And about the example which passed both the strip test and the flat plate test, it judged as "5VA", passed only the strip test, and judged as "5 VB" about the example which failed the flat plate test. If it did not pass the strip test and the flat plate test, it was judged as "full burn". The results are shown in Tables 1-11. Among the examples in which the grade is V-0, the example determined as "5 VA" has higher flame retardancy than the example determined as "5 VB", and is determined as "5 VB". The example will have higher flame retardancy than the example judged to be "full burn". Moreover, in Tables 1-11, "-" means that 5V test of UL94 was not performed.

<Processability>
About the flame-retardant resin composition of Examples 1-52 and Comparative Examples 1-7, based on JISK7210, MFR was measured on the temperature of 230 degreeC, and the conditions of 2.16 kgf of loads.

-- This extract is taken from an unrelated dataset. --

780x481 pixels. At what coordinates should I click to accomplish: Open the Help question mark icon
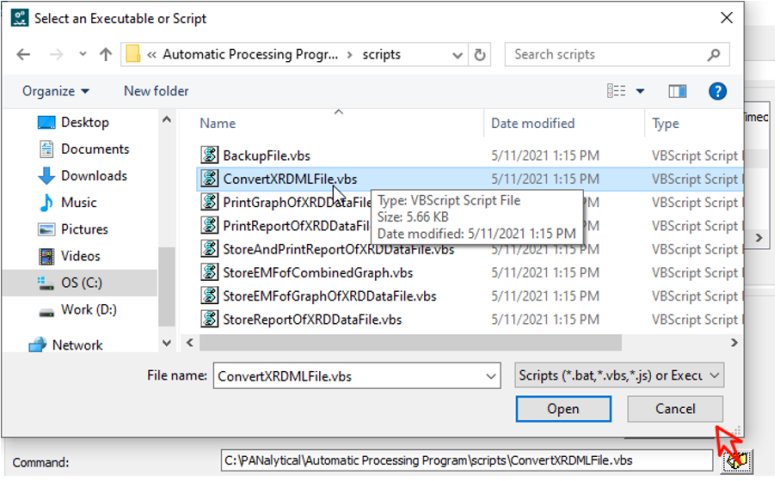point(717,91)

Then, from this MFR value and the MFR value (MFR value of the reference comparative example) of the comparative example serving as a reference for calculating the MFR increase rate, the MFR increase rate is calculated using the following equation, and this MFR increase rate is calculated It is an index of processability. The results are shown in Tables 1-11.

MFR increase rate (%)
= 100 x (MFR value-MFR value of reference comparative example) / MFR value of reference comparative example

Comparative Example 3 was used as a reference comparative example. The reason why Comparative Example 3 is used as the reference Comparative Example is that the compounding amount of the organic phosphorus compound is 0 parts by mass, which corresponds to Patent Document 1. In Tables 1 to 11, the unit of MFR is g / 10 min. Moreover, the acceptance criteria of processability were as follows.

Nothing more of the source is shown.